David Frishberg
b. 23 March 1933, St Paul, Minnesota, USA. Frishberg learned to play piano as a child, at one point horrifying his teacher by arranging a Mozart test-piece as a conga. After studying journalism at the University of Minnesota, he spent two years in the US Air Force before he decided to take the plunge and try to earn his living playing piano in New York City. During the '60s, musically his formative decade, he played in bands led by jazz musicians such as Bobby Hackett, Al Cohn, Zoot Sims, Ben Webster, Roy Eldridge and Gene Krupa. He also accompanied many singers, including Carmen McRae, Dick Haymes, Susannah McCorkle, Anita O'Day, Irene Kral and Jimmy Rushing, often creating stylish arrangements which presented the singer in a new light (see for example, the Rushing album, THE YOU AND ME THAT USED TO BE). During this period, Frishberg was busily writing songs, which were performed by O'Day, Blossom Dearie, Al Jarreau, Cleo Laine and others, while he was gradually summoning up the nerve to perform them himself in public. In 1971 he moved to Los Angeles, where he worked in film and television studios, spent a long stint with Herb Alpert, played occasionally in the big band of Bill Berry and began performing a cabaret-style act that combined superb jazz piano playing with highly sophisticated, witty songs. Although his piano playing is of a very high order, ranging from bebop through mainstream and back to romping stride, it is as a composer and lyricist that Frishberg has made his greatest and probably most lasting mark on music. His songs, which tell contemporary tales and fables, concern themselves with seemingly mundane topics, such as lawyers, (My Attorney Bernie), long-forgotten brands of beer (White Castle), love's deceits (Blizzard Of Lies) and heroes of baseball and jazz (Van Lingle Mungo) and (Dear Bix). His wittily ironic lyric writing, which Daniel Okrent in Esquire suggests is how ‘ Noël Coward would have written had he been born Jewish in St. Paul’, combines devilish ingenuity with a childlike innocence and an appreciation of life's better but fleeting moments, as in the song Here's To Yesterday, which contains the line, ‘…tomorrow wasn't built to last.’

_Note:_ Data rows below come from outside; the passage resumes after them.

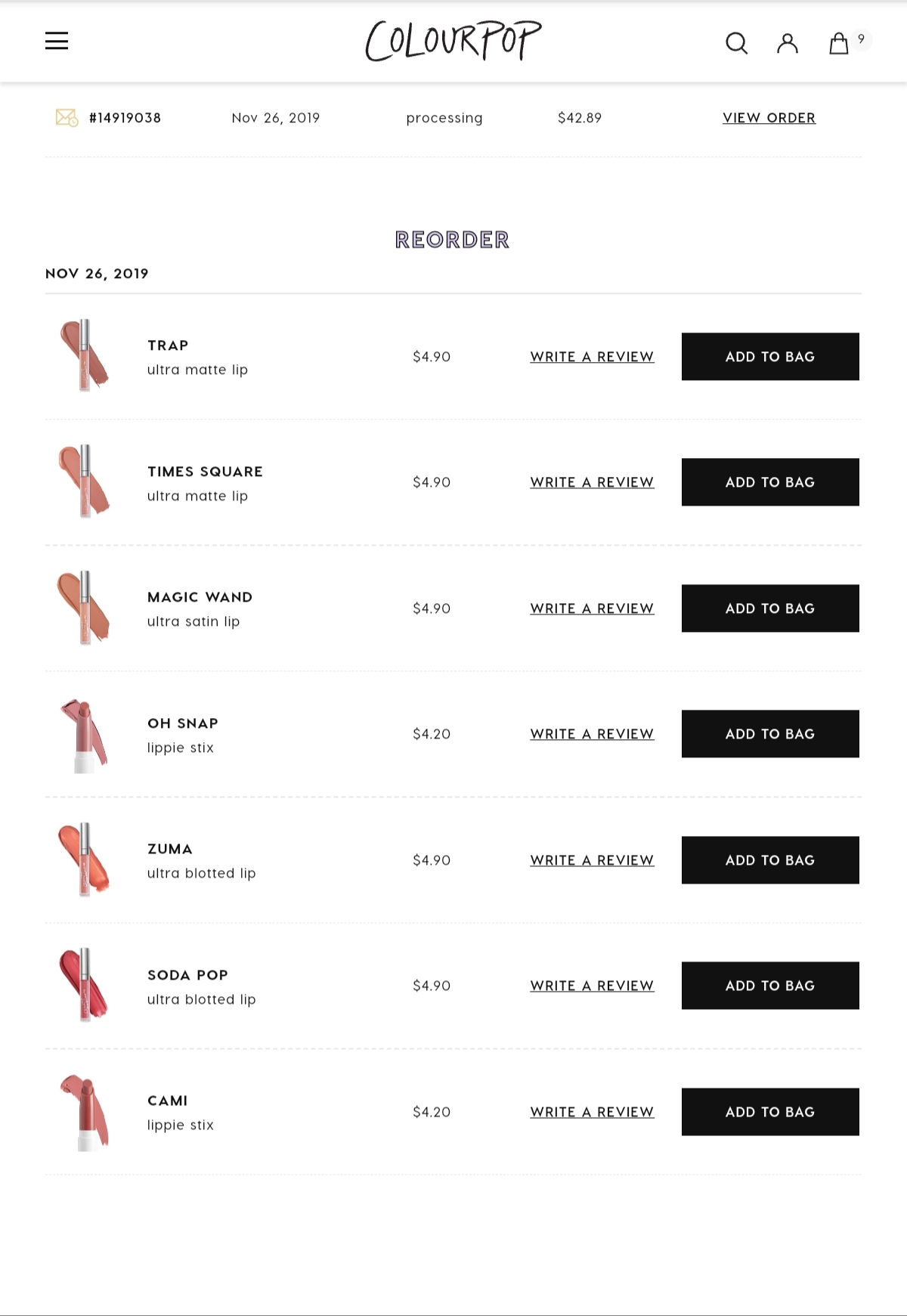This screenshot has height=1316, width=907.
Task: Write a review for Cami
Action: click(x=592, y=1112)
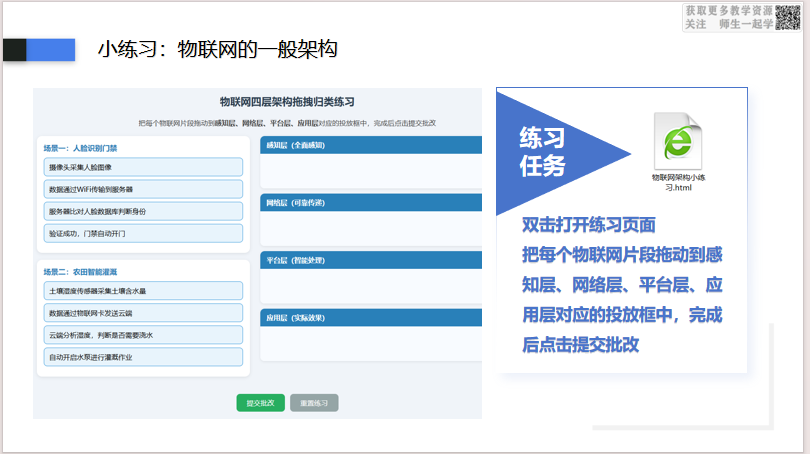Select the 服务器比对人脸数据库判断身份 item

point(143,211)
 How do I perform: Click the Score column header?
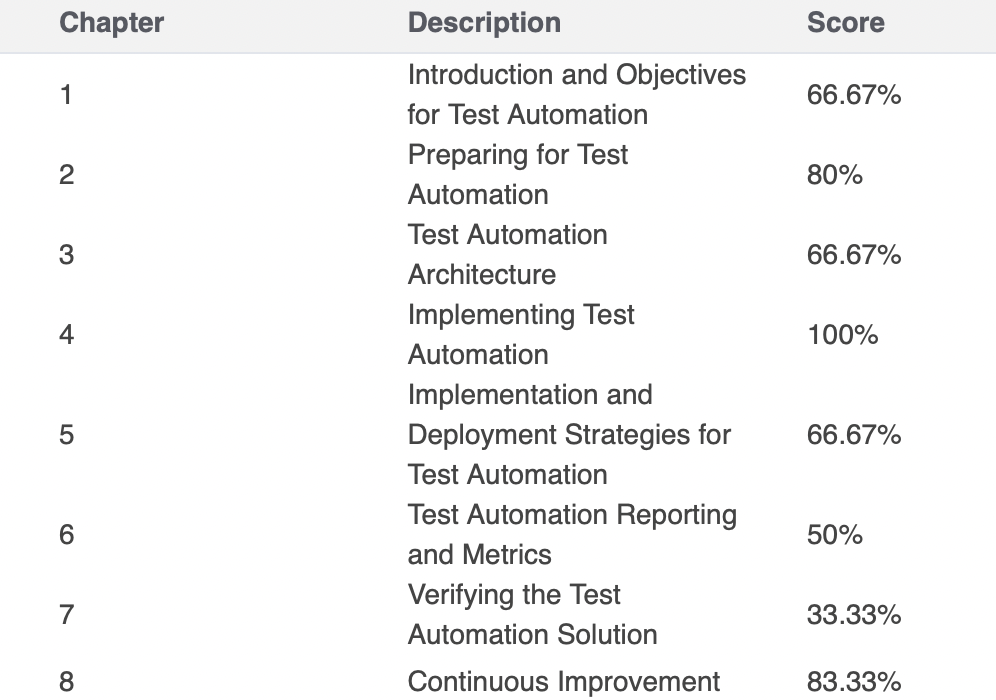click(x=845, y=23)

In the '80s, Frishberg, now resident in Portland, Oregon, continued to play on the west coast but also regularly appeared in clubs and at festivals across the USA and in the UK. In the early '90s he was still touring, playing the piano and still writing songs which eloquently prove that, for all fears to the contrary, they still do write songs like that anymore.